**Provided data:**
◇ ◇ ◇ ◇ ◇

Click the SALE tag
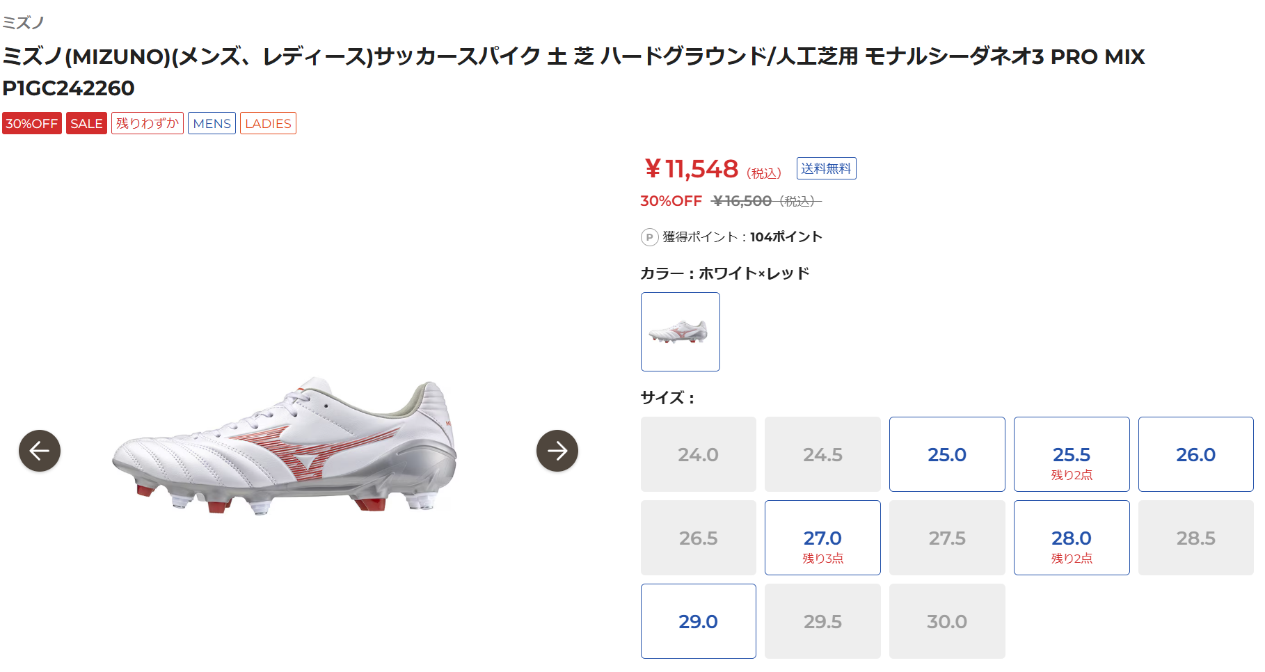The height and width of the screenshot is (672, 1265). point(86,123)
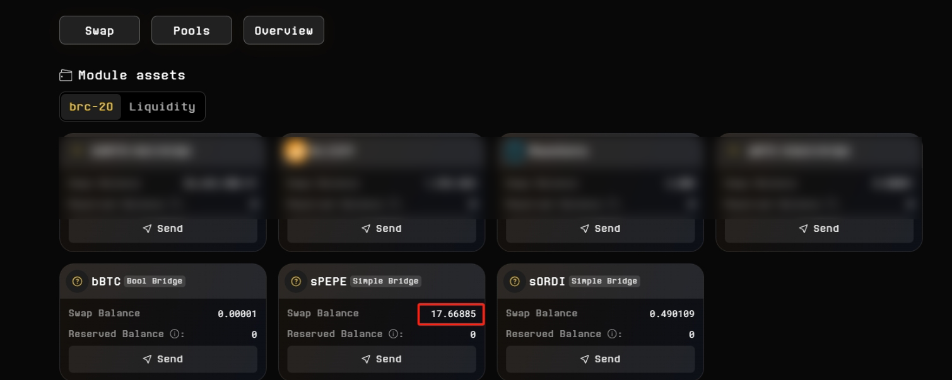Click info icon for sORDI Reserved Balance
Viewport: 952px width, 380px height.
(612, 334)
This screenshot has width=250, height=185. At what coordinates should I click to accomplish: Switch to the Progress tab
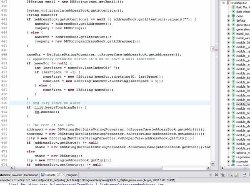pyautogui.click(x=71, y=175)
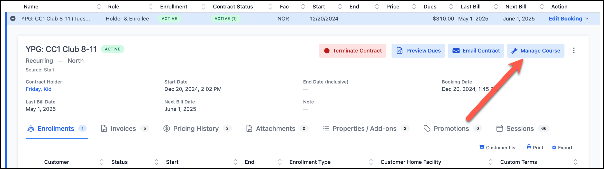Open the Pricing History tab
The height and width of the screenshot is (169, 604).
[197, 129]
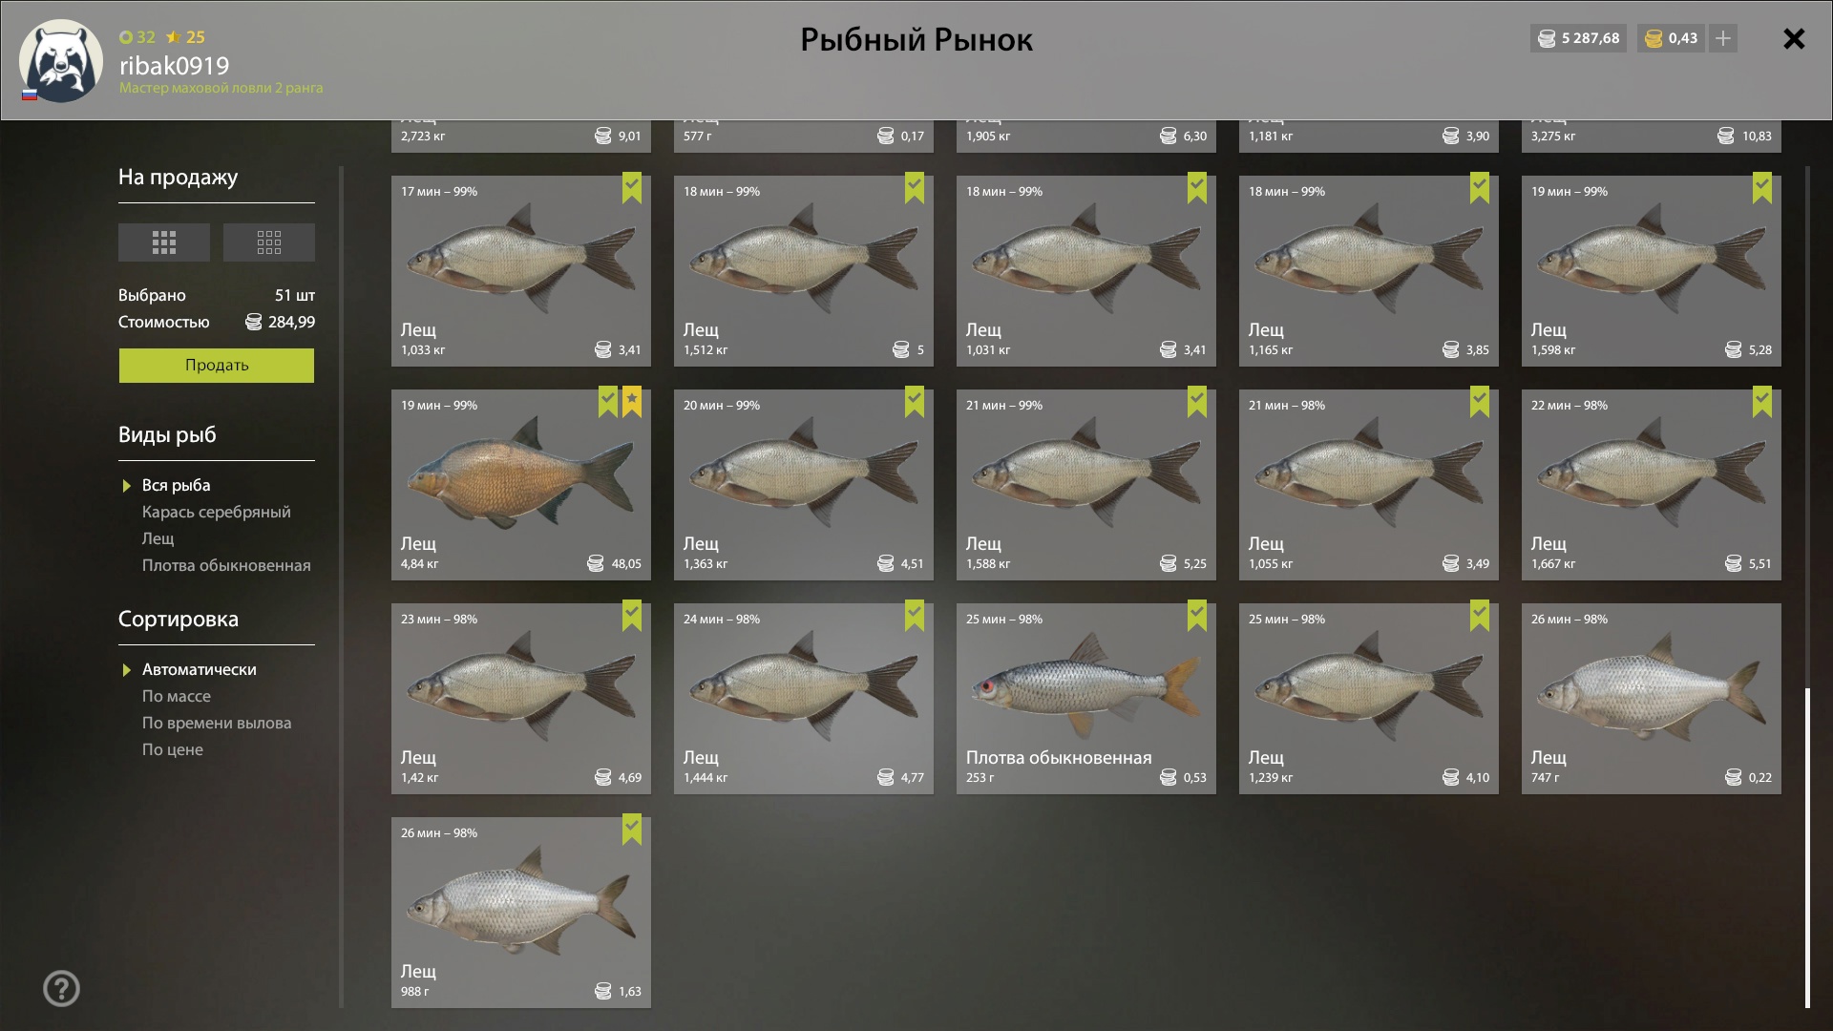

◇ ◇ ◇ ◇ ◇

**Your goal:**
Leaving aside the pictures, copy the listing above exactly.

**Exercise solution:**
Click the SALE tag
The height and width of the screenshot is (672, 1265). point(86,123)
Click info icon for sORDI Reserved Balance
Viewport: 952px width, 380px height.
(612, 334)
This screenshot has width=250, height=185. At what coordinates should I click to accomplish: Switch to the Progress tab
pyautogui.click(x=71, y=175)
Open the Pricing History tab
The height and width of the screenshot is (169, 604).
[197, 129]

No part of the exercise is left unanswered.